In exchange, Russia would acknowledge Ukraine’s inherent right of self-defense including the freedom to acquire arms and receive military training from countries of its choosing. Ukraine would reciprocate by pledging not to permit Western military bases in its territory and to extend that ban to NATO members’ military aircraft and cruise or ballistic missiles. In return, Russia would agree to a demilitarized zone along its side of the Ukrainian border.

This formula doesn’t amount to a comprehensive settlement of the Russia-Ukraine dispute, but it could give each side something to tout as success while tamping down the immediate crisis.

Conclusion

Putin will push for Ukraine to drop or at least postpone any aspirations to join NATO while exploiting the insurgency in the east to stress the issue of the right of self-determination so as to achieve the maximum degree of independence/autonomy/ decentralization for the Russian-speakers.

The violence of what Kiev is calling its “anti-terrorist operation” in Donbas is hardening local sentiment with more civilian deaths and a sense of siege. Many of the fighters in Ukraine are not under Russia control and are not motivated by the sheer lust in fighting: the West should have recognized this fact long ago. It is necessary to deal with separatists, by establishing a working relationship with Russia.

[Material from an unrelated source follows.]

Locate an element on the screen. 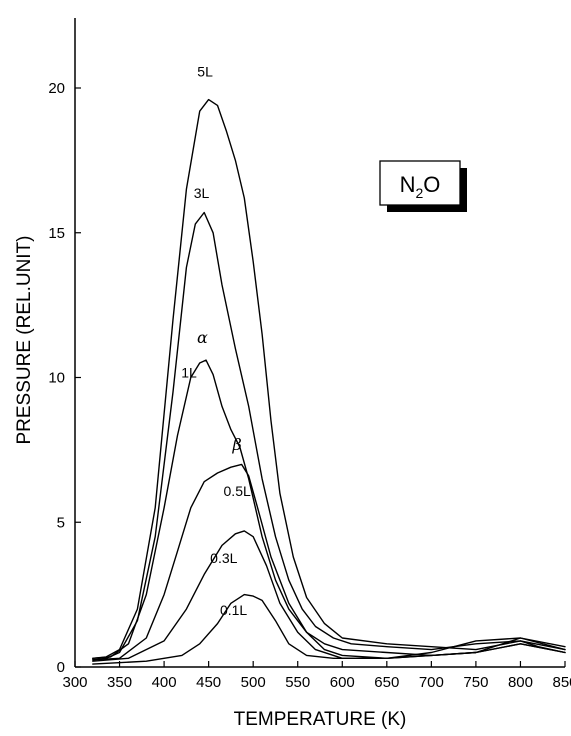 Image resolution: width=571 pixels, height=736 pixels. label-box-main: N is located at coordinates (408, 184).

The Ukrainian army alone cannot bring the country under control, and diplomatic efforts have not made real progress beyond a stream of telephone calls back and forth. There is the danger that instability could spread to all of Ukraine (Putin may want a weak Ukraine, but not a chaotic country divided by a civil war): there is therefore the need to resort to the potentials of the NATO-Russia Council and of the OSCE.

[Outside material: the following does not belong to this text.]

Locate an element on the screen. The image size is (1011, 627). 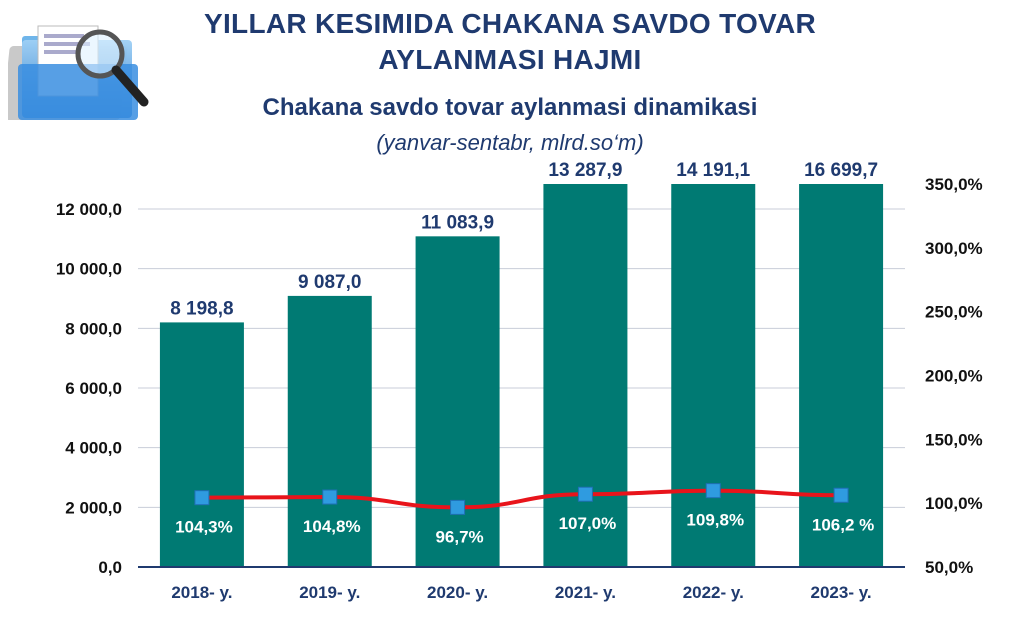
growth-rate-label: 104,8% is located at coordinates (332, 526).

We are at a very dangerous crossroads with the confrontation between the two major nuclear powers, namely US and Russia. The worst case scenario remains WW III which hopefully will not occur but, for planning purposes, is not an abstract concept.

Nuclear war has no winner: a USA – Russia nuclear war, fought with less than half of USA or Russian strategic nuclear weapons, would wipe out mankind along with all other forms of life.